Filter the records for lines holding the string "agent".

*** MATERIAL SUPPLIED Section Begins ***

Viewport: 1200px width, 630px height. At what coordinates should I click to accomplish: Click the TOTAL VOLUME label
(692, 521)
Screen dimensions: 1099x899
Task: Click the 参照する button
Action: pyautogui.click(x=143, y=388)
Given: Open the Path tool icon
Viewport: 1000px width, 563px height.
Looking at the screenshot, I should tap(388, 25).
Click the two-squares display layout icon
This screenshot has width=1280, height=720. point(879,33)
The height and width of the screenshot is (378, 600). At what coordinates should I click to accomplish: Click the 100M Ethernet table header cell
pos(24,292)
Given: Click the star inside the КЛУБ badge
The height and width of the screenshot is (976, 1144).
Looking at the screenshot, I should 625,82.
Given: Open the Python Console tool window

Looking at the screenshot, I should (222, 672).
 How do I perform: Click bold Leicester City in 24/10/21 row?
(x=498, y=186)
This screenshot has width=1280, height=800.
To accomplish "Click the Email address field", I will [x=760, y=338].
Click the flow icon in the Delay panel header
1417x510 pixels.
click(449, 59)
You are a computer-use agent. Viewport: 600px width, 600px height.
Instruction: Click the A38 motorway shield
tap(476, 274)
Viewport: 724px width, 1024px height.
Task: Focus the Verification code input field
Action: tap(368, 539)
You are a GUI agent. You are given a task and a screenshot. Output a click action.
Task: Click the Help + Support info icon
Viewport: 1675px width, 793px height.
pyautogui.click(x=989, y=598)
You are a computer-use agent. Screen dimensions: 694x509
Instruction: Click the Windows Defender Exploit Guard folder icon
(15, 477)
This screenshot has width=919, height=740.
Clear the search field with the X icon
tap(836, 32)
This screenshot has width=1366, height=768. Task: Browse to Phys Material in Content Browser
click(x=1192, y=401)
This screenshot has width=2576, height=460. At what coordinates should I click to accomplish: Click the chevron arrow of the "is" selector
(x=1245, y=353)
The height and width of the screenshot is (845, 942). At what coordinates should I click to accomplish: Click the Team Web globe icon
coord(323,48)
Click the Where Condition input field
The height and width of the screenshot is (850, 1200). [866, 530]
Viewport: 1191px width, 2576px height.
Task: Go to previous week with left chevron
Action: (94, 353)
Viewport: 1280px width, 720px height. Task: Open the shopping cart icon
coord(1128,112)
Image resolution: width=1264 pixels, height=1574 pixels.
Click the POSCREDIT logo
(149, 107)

*** MATERIAL SUPPLIED Section Ends ***

RESPONSE AREA ▸
You are a computer-use agent. Viewport: 600px width, 600px height.
You are a GUI agent. You are given a task and a screenshot. Output a click action.
You are a computer-use agent. Screen dimensions: 694x509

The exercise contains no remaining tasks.